The facsimile of U.S. “growth” now depends entirely on Central State manipulation and stimulus of risk trades and financial slight-of-hand.

The U.S. economy has become increasingly dependent on asset bubbles, financial legerdemain, credit expansion, Federal borrowing and the manipulation of risk trades to maintain the illusion of “growth.” Compared to an economy based on organic demand and productive growth, the current U.S. economy is a travesty of a mockery of a sham, and has been since 2001.

There are a number of factors at work, but let’s start with two: the ratchet effect, and the Keynesian Project.

In the ratchet effect, increases are easy and resistance-free: it’s incredibly easy to hire more employees in bureaucracies, for example. But once the ratchet has advanced, it is nearly impossible to return to the previous tooth in the gear.

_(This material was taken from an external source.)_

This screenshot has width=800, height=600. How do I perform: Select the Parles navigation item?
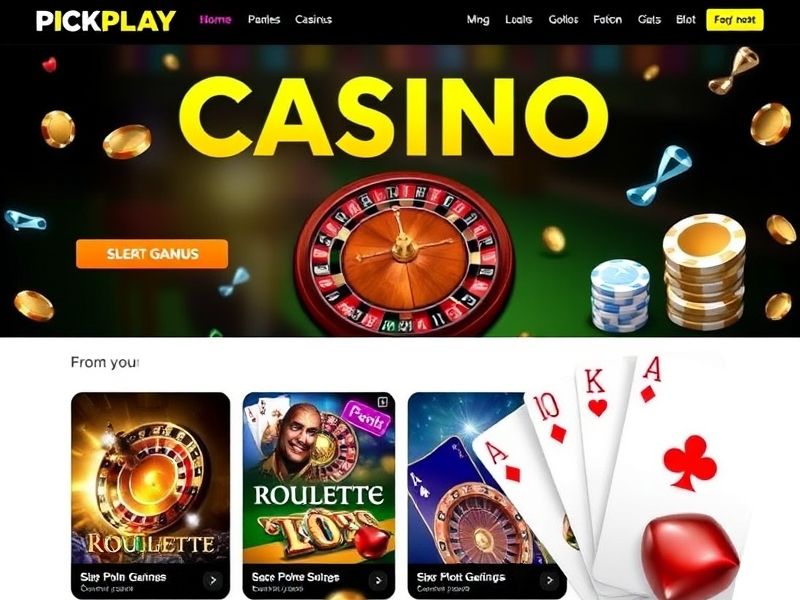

So for a city government to expand payroll from 10,000 to 20,000 employees was effortless, to reduce a 20,000 person payroll back to 10,000 is exceedingly painful.

The ratchet effect is a key feature of addiction. When one beer no longer creates a “buzz,” then the consumer drinks two, and so on, until a six-pack is the new baseline. Below that level of consumption, the addict gets panicky, for the entire necessity of creating a buzz is at risk of catastrophic failure.

The U.S. economy is now addicted via the ratchet effect to unprecedented levels of Federal borrowing and Federal Reserve credit creation and manipulation. Let’s set aside the fact that America’s Central State has by some calculations guaranteed some $13 trillion in private financial assets via TARP, AIG’s backstop, the takeover of Fannie Mae and Freddie Mac, etc.–roughly the size of the entire GDP of the nation.

Let’s focus instead on the fact that the Federal government must borrow and spend 11% of GDP ($1.5+ trillion) every year, and the Fed must buy $1 trillion in impaired private assets or new Treasury debt annually (another 7% of GDP) just to create an illusory GDP growth of 2.5% a year. So we’re spending/injecting 18% of the GDP to conjure a “growth” of 2.5%.

That means we’re spending/injecting $7 to create $1 of “growth” in GDP. And thanks to the ratchet effect, there’s no going back now without systemic disruption. Does anyone seriously believe spending $7 to birth $1 of “growth” is sustainable? If so, then let’s eliminate that $1.5 trillion deficit spending and the Fed’s $1 trillion-a-year purchases of impaired debt and Treasury bonds, and see if GDP “grows” via organic demand and production.

Everybody knows what would happen: the wheels would fall off the illusory “recovery.” The “recovery” is precisely analogous to an alcoholic who claims to be sobering up but who is actually drinking seven beers a day to get a buzz when a few years ago he only quaffed two or three a day.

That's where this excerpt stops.